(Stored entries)

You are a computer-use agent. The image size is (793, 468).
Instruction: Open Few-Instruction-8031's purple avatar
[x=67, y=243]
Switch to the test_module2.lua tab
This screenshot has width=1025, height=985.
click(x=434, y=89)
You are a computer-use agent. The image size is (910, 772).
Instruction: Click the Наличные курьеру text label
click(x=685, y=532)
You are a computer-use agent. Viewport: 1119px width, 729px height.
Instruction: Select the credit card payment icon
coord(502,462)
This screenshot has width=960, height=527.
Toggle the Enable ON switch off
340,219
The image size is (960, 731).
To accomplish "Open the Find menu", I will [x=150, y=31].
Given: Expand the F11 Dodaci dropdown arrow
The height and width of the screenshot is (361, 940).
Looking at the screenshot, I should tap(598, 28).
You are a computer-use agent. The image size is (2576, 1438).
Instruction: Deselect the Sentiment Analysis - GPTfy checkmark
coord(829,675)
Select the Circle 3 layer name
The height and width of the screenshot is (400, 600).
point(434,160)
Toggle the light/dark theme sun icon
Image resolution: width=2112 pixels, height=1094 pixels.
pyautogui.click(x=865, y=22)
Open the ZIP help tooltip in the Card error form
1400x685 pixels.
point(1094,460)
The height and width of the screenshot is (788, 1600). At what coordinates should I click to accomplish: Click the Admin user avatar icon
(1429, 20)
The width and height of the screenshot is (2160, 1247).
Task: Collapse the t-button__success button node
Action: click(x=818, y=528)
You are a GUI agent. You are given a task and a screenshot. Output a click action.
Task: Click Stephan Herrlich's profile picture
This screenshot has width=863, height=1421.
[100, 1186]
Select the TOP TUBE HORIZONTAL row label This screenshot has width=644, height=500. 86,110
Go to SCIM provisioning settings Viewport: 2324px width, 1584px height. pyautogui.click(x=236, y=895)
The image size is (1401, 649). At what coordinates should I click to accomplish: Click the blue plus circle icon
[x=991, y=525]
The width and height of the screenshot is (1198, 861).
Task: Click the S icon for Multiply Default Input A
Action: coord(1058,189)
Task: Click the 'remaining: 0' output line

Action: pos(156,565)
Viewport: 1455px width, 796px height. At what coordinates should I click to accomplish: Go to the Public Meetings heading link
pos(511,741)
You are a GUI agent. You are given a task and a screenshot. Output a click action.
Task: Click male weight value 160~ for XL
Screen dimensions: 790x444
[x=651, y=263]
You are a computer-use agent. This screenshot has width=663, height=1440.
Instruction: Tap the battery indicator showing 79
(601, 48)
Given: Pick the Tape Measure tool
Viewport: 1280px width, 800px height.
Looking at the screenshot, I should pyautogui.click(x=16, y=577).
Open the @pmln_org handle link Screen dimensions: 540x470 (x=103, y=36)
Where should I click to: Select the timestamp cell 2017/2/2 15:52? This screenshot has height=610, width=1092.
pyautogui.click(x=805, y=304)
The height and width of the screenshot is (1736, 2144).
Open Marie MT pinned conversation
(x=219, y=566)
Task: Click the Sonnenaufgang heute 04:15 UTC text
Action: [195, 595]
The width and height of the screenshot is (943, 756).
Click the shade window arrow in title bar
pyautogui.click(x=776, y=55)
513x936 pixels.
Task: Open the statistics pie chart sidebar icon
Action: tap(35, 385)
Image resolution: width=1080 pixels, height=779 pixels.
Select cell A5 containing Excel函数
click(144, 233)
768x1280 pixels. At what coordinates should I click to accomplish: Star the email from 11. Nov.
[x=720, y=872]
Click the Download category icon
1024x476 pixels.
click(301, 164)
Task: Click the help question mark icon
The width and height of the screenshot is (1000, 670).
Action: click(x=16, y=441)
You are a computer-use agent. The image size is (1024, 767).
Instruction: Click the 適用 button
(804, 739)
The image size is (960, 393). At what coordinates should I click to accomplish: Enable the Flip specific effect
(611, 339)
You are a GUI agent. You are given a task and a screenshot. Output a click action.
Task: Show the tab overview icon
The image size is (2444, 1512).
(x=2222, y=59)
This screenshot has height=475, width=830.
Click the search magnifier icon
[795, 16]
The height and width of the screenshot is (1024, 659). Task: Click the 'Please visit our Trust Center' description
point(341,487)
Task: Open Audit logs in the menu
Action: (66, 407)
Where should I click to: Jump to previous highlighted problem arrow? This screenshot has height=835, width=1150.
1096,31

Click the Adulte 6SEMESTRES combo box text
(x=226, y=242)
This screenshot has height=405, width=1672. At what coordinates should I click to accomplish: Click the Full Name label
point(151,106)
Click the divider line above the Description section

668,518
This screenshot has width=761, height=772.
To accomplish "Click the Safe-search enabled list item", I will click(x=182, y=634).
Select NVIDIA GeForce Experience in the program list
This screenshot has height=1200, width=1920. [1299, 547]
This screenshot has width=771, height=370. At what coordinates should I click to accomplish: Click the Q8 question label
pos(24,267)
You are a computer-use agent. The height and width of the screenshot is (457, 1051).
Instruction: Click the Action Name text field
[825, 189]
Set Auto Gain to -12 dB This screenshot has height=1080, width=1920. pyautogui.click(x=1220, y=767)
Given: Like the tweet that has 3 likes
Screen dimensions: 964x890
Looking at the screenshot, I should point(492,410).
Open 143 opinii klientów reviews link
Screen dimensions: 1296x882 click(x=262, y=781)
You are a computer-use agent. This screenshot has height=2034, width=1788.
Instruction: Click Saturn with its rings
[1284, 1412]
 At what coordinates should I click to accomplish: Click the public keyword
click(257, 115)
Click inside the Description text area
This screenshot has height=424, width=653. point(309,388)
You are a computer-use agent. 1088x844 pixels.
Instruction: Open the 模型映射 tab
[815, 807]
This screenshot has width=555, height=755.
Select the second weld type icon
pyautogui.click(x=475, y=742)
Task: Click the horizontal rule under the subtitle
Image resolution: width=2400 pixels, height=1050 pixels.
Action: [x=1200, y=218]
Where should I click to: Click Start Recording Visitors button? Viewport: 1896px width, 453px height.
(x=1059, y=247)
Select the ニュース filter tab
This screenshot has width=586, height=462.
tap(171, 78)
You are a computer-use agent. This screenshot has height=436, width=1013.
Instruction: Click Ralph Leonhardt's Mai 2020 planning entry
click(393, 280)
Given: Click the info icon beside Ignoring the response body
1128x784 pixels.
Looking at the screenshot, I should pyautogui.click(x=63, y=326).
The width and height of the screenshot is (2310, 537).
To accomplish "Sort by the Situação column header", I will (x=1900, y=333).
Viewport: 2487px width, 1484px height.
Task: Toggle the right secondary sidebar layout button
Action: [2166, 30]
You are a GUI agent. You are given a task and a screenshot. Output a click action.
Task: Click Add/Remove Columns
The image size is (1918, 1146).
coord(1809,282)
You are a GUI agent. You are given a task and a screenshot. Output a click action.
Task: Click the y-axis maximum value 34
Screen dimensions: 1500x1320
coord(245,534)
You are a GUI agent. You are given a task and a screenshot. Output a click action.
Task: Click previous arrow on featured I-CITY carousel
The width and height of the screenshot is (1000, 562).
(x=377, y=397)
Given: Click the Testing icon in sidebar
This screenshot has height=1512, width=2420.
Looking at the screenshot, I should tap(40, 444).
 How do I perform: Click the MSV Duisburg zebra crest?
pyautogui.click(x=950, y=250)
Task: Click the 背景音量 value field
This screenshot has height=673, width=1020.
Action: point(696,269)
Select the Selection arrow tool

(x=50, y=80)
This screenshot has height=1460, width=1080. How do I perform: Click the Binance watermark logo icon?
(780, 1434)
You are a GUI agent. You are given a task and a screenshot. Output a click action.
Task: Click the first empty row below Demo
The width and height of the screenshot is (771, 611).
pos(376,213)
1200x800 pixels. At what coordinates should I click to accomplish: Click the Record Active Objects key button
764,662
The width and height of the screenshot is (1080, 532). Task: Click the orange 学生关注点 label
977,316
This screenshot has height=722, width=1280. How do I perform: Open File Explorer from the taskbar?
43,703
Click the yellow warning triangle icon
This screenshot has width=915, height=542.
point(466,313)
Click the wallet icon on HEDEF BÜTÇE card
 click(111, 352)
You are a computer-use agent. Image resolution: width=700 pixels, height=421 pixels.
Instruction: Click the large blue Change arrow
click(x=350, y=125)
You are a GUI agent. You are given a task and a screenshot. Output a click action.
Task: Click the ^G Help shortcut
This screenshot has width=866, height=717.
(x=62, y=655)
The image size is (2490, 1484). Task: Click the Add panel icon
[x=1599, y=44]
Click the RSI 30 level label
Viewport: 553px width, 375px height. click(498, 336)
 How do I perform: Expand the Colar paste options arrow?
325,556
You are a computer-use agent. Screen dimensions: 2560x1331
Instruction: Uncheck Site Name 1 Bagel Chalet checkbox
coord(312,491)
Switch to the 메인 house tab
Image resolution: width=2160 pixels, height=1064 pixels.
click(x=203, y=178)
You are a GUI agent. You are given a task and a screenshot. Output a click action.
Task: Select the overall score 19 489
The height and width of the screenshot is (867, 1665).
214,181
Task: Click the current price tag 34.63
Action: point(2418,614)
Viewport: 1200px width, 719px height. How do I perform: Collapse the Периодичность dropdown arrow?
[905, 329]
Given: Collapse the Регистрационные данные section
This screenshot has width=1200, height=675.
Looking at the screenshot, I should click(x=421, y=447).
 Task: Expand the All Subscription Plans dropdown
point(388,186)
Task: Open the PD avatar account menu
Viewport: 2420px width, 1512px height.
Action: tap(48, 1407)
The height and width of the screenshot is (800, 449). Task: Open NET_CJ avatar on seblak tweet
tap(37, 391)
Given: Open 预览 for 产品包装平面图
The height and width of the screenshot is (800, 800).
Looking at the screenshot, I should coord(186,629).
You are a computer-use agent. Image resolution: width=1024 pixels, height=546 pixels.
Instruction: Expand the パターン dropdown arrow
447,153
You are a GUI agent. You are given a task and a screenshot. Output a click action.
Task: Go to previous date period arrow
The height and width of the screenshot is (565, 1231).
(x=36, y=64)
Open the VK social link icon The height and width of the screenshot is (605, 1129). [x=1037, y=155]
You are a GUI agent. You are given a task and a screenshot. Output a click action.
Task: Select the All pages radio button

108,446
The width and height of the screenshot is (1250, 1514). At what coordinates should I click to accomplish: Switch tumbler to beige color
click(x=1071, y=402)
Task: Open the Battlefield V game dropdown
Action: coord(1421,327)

**Work required**
Rewrite every line from the start of the entries up to and including the line containing "will [x=150, y=31].", requests included. Multiply each coordinate value in the answers by 2.45 and round it to a whole number, rounding halves up.

**Task answer**
You are a computer-use agent. The image size is (793, 468).
Instruction: Open Few-Instruction-8031's purple avatar
[x=164, y=595]
Switch to the test_module2.lua tab
This screenshot has width=1025, height=985.
click(x=1063, y=218)
You are a computer-use agent. The image size is (910, 772).
Instruction: Click the Наличные курьеру text label
click(x=1678, y=1303)
You are a computer-use agent. Viewport: 1119px width, 729px height.
Instruction: Select the credit card payment icon
coord(1230,1132)
This screenshot has width=960, height=527.
Toggle the Enable ON switch off
833,537
The image size is (960, 731).
To accomplish "Open the Find menu", I will [x=368, y=76].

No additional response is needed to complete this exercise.